=== Page ===

# sailing down the east coast best time



## gafferduck (Mar 14, 2009)

Hi ,and hello eveyone,can anyone tell me when is the best time to sail down the east coast to the carribbean US Virgin Islands from New York. Cheers Frank UK. I am new to this group and sailing in this area.


----------



## camaraderie (May 22, 2002)

End of October or early November. After hurricane season and before the winter gales.


----------



## gafferduck (Mar 14, 2009)

Thanks sounds ok cheers speak soon,frank


----------



## JT1019 (Aug 14, 2006)

If you don’t need to sail along the coast I would recommend sailing out to Bermuda as a ½ way point in June. Over the past 4 years I have seen many people transit the East coast via Bermuda during the Newport-Bermuda and Marion-Bermuda races. This provides groups to cruise with, fantastic weather reporting and overall less danger. This happens in mid June every year and can be quite a large group.


----------



## EpicAdventure (May 18, 2006)

How is it staying in Bermuda for 3-4 months? How are the anchorages etc?

What does the hurricane outlook look for Bermuda? Seems like you could still get hit with a hurricane there. Anywhere you could hole up?


----------



## PBzeer (Nov 11, 2002)

A lot depends on what kind of passage you want to make. If all you're interested in is getting to the Caribbean, then you can wait until mid October. If you want to take your time, and see the East Coast, then you can leave much sooner. You could easily spend a month just on Chesapeake Bay, as well as in North Carolina. You could also be stopping in at various ports while staying mostly outside.

Many people don't go south of North Carolina before November due to insurance rules. I would imagine that would be a consideration with staying in Bermuda as well.


----------



## gafferduck (Mar 14, 2009)

Thanks everyone ,excellent info ,not sure where i,ll be sailing yet but i dont do cold sailing so if i do go south sooner rather than later and wait for the hurricanes to pass cheers ,frank


----------

=== Problems to solve ===
**a.** For each statement about the forum thread on sailing down the east coast, say yes or no depending on whether the thread agrees, and quote the words that decide it. (i) The poster camaraderie suggests leaving at the end of October or early November. (ii) The poster JT1019 says the group transit via Bermuda happens in mid August. (iii) The poster PBzeer says insurance rules keep many people from going south of North Carolina before November.
**b.** Quote the forum thread on sailing down the east coast, starting with "## JT1019 (Aug" and going on through "(May 18, 2006)".

=== Supplied data ===
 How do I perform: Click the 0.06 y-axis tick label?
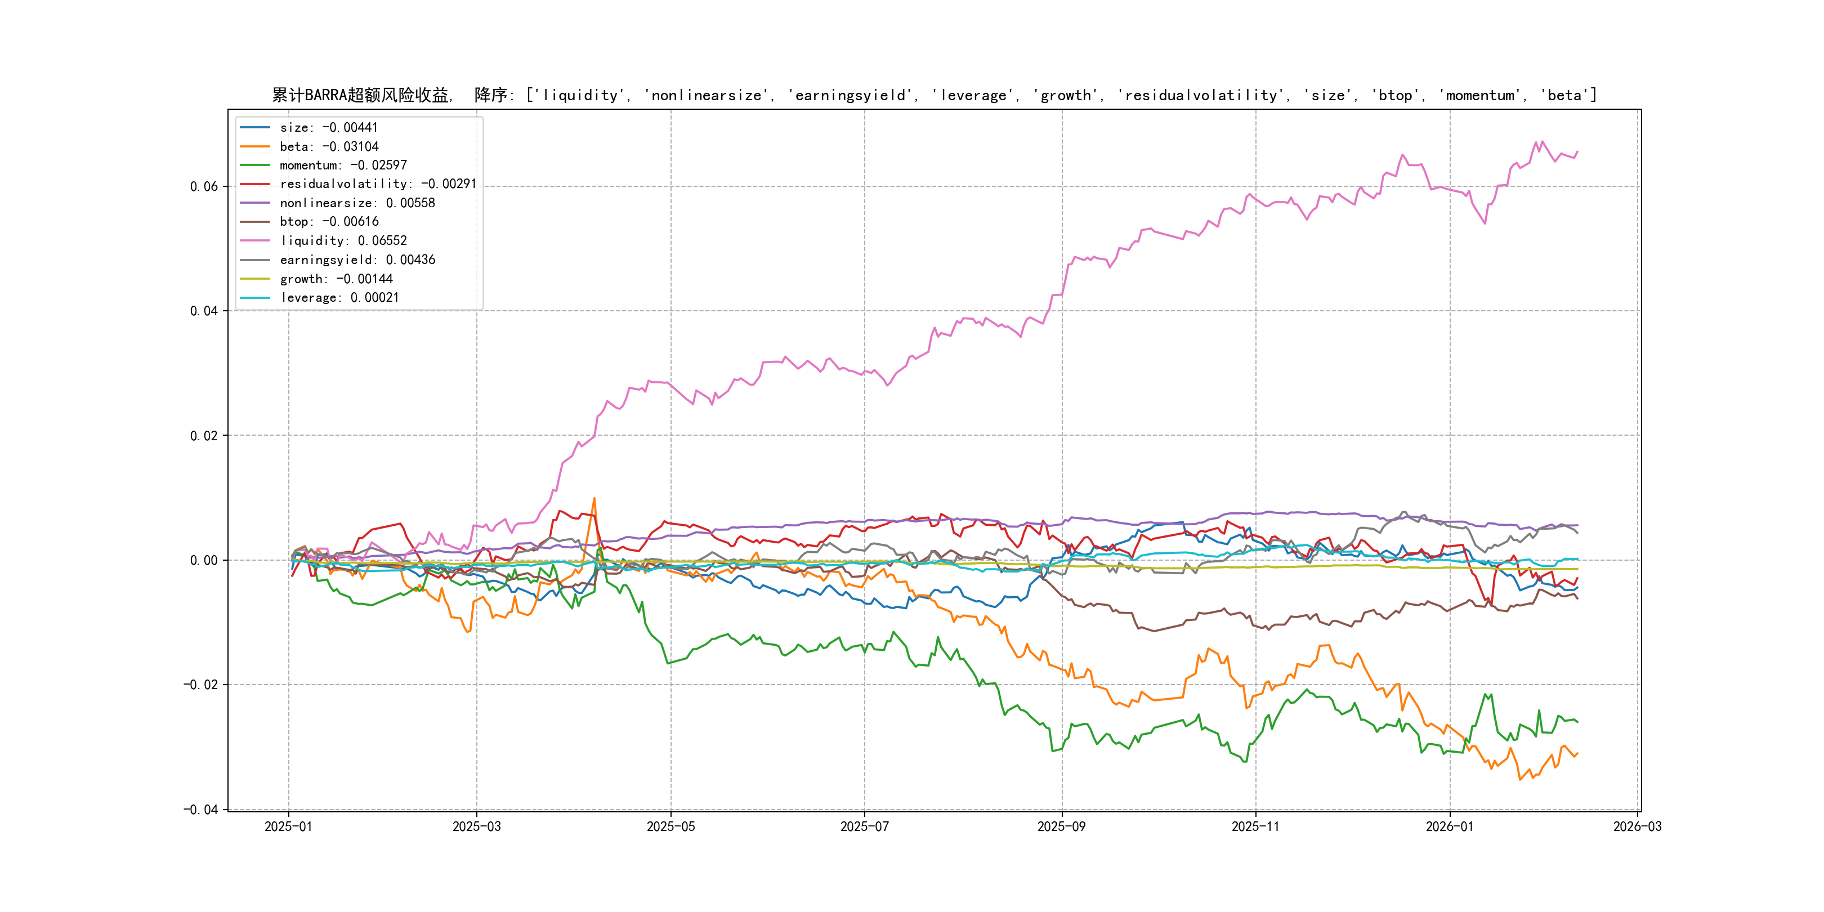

=== Task responses ===
**a.**
(i) Yes: "End of October or early November."
(ii) No: "This happens in mid June every year"
(iii) Yes: "Many people don't go south of North Carolina before November due to insurance rules."

**b.**
## JT1019 (Aug 14, 2006)

If you don’t need to sail along the coast I would recommend sailing out to Bermuda as a ½ way point in June. Over the past 4 years I have seen many people transit the East coast via Bermuda during the Newport-Bermuda and Marion-Bermuda races. This provides groups to cruise with, fantastic weather reporting and overall less danger. This happens in mid June every year and can be quite a large group.


----------



## EpicAdventure (May 18, 2006)